Employees work on an assembly line in the mobile phone plant of Rising Stars Mobile India, a unit of Foxconn in Tamil Nadu. © Bloomberg

Foxconn, tech’s biggest contract manufacturer, today became the latest company to recognise the new reality of a divided world for its products, announcing it would have to separate its supply chains.

“No matter if it’s India, south-east Asia or the Americas, there will be a manufacturing ecosystem in each,” Foxconn’s chairman Liu Young-way told reporters following its latest earnings report. While China would still play a key role, the country’s “days as the world’s factory are done”, Bloomberg reported him as saying.

The Taiwanese company had reported a 34 per cent jump in net profit for the second quarter. Kathrin Hille in Taipei reports the stronger-than-expected results pointed to another shift Foxconn was making — it is retuning its business model to reduce dependency on the low-margin, labour-intensive assembly of mass-market products such as Apple’s iPhone in order to diversify towards higher-margin products such as components for industrial automation and driverless vehicles.

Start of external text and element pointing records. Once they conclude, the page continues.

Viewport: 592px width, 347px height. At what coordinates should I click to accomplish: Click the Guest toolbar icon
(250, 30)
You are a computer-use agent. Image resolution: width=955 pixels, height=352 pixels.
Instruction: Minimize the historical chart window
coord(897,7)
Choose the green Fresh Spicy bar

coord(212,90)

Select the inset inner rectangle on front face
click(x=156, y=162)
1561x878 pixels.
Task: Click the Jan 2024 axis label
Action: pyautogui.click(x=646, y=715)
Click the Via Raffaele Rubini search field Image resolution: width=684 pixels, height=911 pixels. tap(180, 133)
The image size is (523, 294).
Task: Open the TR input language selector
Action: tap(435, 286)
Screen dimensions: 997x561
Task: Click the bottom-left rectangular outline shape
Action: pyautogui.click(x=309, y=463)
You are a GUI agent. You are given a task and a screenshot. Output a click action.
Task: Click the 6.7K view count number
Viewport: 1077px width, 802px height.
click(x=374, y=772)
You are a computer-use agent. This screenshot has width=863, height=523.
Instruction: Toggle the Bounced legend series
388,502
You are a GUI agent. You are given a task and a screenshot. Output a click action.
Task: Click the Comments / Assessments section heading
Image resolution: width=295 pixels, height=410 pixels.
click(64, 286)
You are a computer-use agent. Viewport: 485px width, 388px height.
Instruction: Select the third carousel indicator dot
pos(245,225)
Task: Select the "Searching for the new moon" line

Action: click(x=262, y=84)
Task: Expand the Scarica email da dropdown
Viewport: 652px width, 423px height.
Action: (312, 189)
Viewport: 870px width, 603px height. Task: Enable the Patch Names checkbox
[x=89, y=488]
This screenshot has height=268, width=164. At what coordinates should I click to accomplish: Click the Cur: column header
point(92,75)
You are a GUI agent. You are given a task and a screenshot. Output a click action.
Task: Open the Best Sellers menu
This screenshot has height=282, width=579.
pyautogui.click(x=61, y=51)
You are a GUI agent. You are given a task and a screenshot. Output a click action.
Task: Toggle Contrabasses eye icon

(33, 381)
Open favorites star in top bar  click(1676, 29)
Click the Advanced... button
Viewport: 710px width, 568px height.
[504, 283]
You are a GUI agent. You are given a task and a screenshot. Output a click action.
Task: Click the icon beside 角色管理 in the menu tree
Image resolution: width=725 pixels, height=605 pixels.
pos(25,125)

It already faces insurgents in the iPhone space such as China’s Luxshare, and as our #techAsia newsletter reports today, Apple itself could struggle in China with smartphone users saying they are likely to dump its handset if it fails to include the Tencent WeChat app that President Trump has decided to ban. Analysts have warned global iPhone unit shipments could fall by as much as 30 per cent.

With the ban not due to come in until next month, Tencent’s earnings powered ahead today. Shoppers returning to markets and malls and using WeChat to pay helped lift its fintech revenues 30 per cent from a year earlier and 13 per cent from the first quarter.

The Internet of (Five) Things

1. Airbnb IPO up next
Airbnb plans to file paperwork later this month for its long-awaited IPO, according to the Wall St Journal. We reported on a management shake-up last month and how plans had been revived to launch an initial public offering, as the home-sharing service continued to see signs of a rebound from coronavirus disruption.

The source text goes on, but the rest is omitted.